Genome sequencing, big data and artificial intelligence are helping doctors to better understand, treat and hopefully beat Covid-19.

The global scientific response to the novel coronavirus pandemic, which so far has killed over 328,000 people worldwide, is unprecedented. On 10 January 2020, nine days after the first cases of suspected Covid-19 were identified, the first genome sequence of the virus was shared publicly. Since then, tens of thousands of samples have been sequenced.

Genomics, which is concerned with the genetic material of an organism, is one of the most promising areas of research for Covid-19. By unlocking the virus genetic code and that of the most severely affected hosts the patients experts hope to better inform public health decisions and find effective treatments.

Working to this end is the 20m UK government-funded Cog UK research consortium, which consolidates the resources of the highly regarded Sanger Institute, the NHS and leading universities. The alliance has already sequenced over 16,000 viral samples from patients with confirmed cases of Covid-19.

Detailed analysis of sequenced viral samples of Covid-19 can identify small changes in the virus as it passes through the population which can then be used to track its spread.

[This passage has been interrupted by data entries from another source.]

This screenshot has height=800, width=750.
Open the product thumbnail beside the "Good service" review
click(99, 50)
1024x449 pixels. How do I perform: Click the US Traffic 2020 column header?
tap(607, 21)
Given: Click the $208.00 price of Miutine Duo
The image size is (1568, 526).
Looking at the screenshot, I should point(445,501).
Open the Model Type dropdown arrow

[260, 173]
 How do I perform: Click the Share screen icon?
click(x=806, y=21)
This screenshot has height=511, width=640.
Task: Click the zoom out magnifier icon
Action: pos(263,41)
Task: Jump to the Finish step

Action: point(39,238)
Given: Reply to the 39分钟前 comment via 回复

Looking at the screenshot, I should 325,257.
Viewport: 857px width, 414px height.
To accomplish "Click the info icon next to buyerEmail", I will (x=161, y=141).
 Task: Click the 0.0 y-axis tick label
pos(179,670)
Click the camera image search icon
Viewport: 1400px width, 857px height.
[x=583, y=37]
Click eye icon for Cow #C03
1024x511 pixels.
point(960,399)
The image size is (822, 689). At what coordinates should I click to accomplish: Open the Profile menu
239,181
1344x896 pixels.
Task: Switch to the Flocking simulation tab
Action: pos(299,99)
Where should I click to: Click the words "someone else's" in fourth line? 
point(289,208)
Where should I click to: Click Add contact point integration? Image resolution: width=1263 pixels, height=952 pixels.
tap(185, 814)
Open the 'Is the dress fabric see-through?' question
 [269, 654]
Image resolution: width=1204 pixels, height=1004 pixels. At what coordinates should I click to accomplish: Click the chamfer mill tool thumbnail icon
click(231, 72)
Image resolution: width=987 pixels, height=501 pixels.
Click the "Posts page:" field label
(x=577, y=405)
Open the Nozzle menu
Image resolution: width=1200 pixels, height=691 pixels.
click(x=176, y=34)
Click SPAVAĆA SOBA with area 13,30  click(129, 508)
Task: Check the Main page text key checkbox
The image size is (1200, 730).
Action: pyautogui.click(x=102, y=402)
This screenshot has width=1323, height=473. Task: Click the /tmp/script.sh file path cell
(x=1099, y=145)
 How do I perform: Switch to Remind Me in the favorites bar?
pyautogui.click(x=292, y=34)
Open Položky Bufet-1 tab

As a virus replicates itself in different hosts, it accumulates small typos in its code called mutations. While the vast majority of mutations are not functional, by identifying them in different viral samples we can track and trace the infections spread locally and from one to another, explains Emma Hodcroft, a post-doctoral researcher at the University of Basel in Switzerland.

If two samples have the same typos, it means they probably come from a parent virus that also has these typos, and so can be identified as more closely related or from the same infection chain, she adds.

Hodcroft is currently working on Nextstrain, a SARS-CoV-2 open-source project that provides a continually updated view of publicly available genome-sequencing data, alongside analytic and visualisation tools. From across the globe, nearly 20,000 sequences have been uploaded to the Global Initiative on Sharing All Influenza Data (GISAID), including some from Cog-UK. Researchers at Nextstrain are using this data to create a family tree of the virus spread.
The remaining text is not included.